Issue with data in cache

Hi,

I have performance issue on my couchbase cluster.

I don’t known why but memcached process crash. The result is :

  • High disk read, 8k per node
  • High CPU usage, > 80%
  • Cache miss ration, 100%

When I restart the server, it works correctly during ~20min

Other numbers :

  • we have available ram
  • 75 operation / second

Hi, sorry to hear that. What operating system are you on and what version of CB are you running?

I run couchbase 3.0.1 Community edition on ubuntu 14.04 (Amazon EC2 instance)

@matthew I have run cbcollect but I can’t undersatand the result.

Can I send them to you ?

I have detected an issue about item in cache on one node :
Node 1:
active docs resident : < 1% !
replica doc resident : 20%

Node 2:
active docs resident : 16%
replica doc resident : <1%

Node 3:
active docs resident : 20%
replica doc resident : 14%

For RAM usage:
Total Allocated: 37.5 GB
Total in Cluster: 37.5 GB
In Use: 19 GB
Unused: 18.5 GB

Hi fx_algrain,
Can you share the cbcollect logs with me? preferably via link as that would allow me to easy share them with the support team.

@fx_algrain

@martinesmann passed me logs from your cluster. Problems that I’m seeing on your server:

  • node has just 2 cores, minimum recommended is 4.
  • Transparent HugePages is enabled, recommendation is to disable it.
  • Bucket resident ratio is close to 0%, that can leads to loads of other problems.
  • background fetches from disk at peak is around 17K ops/sec per node, which is pretty high! and this is expected because of low residency. And if your disk IO capacity isn’t sufficient, you will see timeout errors.

For info, we have add a new node : solve the issue but only during few days

I know about background fetch and it’s the issue. I want to solve them. I don’t understand why the server store more replica in memory and not active.
Also it’s same servers but we have more doc in RAM on the last server…

How to disable HugePage ?

Hi @fx_algrain,
This doc describes how to disable HugePage,
http://docs.couchbase.com/admin/admin/Install/rhel-installing.html

Hi everybody,

We continue to get the issue after upgrading servers (4 CPU + 30Go of RAM) .

We disable HugePage too.

But the problem continue. We have higher doc resident percentage.

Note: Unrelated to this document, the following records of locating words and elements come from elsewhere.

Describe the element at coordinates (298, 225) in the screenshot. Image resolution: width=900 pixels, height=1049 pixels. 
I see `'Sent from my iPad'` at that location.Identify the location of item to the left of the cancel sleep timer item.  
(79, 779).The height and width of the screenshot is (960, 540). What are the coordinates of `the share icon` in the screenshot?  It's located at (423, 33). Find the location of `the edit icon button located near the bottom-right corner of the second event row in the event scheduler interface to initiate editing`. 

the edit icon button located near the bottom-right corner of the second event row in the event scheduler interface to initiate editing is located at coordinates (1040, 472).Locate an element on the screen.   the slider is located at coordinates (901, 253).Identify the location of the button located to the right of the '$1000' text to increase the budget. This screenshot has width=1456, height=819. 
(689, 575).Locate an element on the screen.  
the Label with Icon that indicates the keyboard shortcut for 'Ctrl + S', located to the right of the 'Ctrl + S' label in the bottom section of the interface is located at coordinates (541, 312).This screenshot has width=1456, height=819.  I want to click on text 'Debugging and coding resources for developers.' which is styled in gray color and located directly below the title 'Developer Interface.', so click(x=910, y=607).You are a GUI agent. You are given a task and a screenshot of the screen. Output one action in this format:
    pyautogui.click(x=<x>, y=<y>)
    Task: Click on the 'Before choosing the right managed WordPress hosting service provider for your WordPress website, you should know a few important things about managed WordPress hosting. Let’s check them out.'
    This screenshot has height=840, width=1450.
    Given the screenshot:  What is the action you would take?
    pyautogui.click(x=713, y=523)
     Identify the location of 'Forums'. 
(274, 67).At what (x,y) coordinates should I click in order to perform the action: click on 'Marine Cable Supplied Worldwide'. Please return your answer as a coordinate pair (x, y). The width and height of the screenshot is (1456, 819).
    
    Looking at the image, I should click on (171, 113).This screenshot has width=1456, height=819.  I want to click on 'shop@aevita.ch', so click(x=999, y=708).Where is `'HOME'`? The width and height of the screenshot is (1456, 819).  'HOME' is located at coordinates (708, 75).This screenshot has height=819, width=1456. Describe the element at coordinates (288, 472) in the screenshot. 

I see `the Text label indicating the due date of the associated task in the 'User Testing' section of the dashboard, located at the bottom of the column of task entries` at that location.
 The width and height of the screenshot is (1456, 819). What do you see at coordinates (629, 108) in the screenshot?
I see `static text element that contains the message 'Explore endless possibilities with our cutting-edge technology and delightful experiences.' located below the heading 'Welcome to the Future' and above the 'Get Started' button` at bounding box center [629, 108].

I just try with new couchbase 4 and the issue still exist.

I get a great screenshot of the issue

No operations and disk fetch in while. I think it’s a bug in couchbase

It does appear to be. I’d recommend filing an issue and attaching a cbcollect_info. Also, if you have an enterprise subscription, you may want to raise awareness with Couchbase support since that’ll escalate getting the issue looked at.